● **What the exercise asks**
List every line in the listing below that contains the string "TEntity".

● **Records**
***

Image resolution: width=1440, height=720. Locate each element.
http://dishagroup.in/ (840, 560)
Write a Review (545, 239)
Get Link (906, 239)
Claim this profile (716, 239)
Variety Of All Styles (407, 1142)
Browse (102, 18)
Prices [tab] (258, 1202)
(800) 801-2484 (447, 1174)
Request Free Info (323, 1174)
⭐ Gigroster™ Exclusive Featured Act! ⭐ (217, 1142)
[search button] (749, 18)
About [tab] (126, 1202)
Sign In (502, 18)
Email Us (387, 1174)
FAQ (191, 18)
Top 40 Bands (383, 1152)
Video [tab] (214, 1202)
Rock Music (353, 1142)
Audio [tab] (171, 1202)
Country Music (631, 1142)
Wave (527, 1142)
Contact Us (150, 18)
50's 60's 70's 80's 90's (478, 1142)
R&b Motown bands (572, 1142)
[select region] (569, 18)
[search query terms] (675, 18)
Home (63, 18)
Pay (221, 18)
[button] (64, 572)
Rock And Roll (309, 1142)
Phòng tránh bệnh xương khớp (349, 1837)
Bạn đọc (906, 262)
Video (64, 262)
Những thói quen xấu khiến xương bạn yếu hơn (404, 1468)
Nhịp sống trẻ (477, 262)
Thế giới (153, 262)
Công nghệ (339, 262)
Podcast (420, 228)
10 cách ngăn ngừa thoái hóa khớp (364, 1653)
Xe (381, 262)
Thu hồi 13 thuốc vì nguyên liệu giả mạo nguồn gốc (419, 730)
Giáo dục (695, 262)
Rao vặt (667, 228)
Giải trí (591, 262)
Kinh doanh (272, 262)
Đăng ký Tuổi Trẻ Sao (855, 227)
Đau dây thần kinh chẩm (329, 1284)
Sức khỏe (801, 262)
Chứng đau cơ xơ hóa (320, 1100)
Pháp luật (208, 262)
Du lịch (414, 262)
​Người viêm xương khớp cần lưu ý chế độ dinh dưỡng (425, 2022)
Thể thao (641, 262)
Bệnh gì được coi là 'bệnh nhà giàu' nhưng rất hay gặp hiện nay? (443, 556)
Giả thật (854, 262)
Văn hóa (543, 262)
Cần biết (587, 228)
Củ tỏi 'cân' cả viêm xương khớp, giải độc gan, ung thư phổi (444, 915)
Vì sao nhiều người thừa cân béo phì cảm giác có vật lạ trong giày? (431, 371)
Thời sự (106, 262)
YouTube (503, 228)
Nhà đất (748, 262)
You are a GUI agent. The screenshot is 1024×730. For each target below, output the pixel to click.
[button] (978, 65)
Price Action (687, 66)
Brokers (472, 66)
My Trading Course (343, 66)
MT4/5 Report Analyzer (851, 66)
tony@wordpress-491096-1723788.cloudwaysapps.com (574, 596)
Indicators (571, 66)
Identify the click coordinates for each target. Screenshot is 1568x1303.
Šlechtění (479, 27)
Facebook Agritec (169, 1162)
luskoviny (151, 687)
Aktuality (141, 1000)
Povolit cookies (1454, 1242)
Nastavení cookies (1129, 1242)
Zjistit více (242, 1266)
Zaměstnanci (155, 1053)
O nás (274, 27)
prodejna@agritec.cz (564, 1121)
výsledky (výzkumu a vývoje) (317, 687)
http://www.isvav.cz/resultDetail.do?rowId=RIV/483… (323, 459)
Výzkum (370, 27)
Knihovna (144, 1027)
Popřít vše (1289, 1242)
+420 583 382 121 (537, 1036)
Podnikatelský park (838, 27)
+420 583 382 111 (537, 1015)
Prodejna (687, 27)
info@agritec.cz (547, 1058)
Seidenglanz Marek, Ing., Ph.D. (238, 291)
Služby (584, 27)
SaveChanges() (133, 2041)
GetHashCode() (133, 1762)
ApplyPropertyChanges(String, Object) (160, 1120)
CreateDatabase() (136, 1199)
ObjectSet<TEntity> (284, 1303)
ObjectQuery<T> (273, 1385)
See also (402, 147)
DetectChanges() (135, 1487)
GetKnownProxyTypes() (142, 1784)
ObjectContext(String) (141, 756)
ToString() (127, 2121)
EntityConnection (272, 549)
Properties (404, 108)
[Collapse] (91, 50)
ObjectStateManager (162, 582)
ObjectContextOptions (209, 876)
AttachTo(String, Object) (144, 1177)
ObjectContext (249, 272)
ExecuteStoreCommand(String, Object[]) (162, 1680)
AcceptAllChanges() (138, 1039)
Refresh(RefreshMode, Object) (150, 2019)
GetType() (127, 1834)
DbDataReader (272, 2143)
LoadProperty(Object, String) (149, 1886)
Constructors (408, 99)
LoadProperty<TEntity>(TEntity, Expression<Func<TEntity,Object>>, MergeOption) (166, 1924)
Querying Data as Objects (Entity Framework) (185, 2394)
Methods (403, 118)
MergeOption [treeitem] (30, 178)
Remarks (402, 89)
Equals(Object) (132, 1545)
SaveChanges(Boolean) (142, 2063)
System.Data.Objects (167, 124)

***

● **Written solution**
ObjectSet<TEntity> (284, 1303)
LoadProperty<TEntity>(TEntity, Expression<Func<TEntity,Object>>, MergeOption) (166, 1924)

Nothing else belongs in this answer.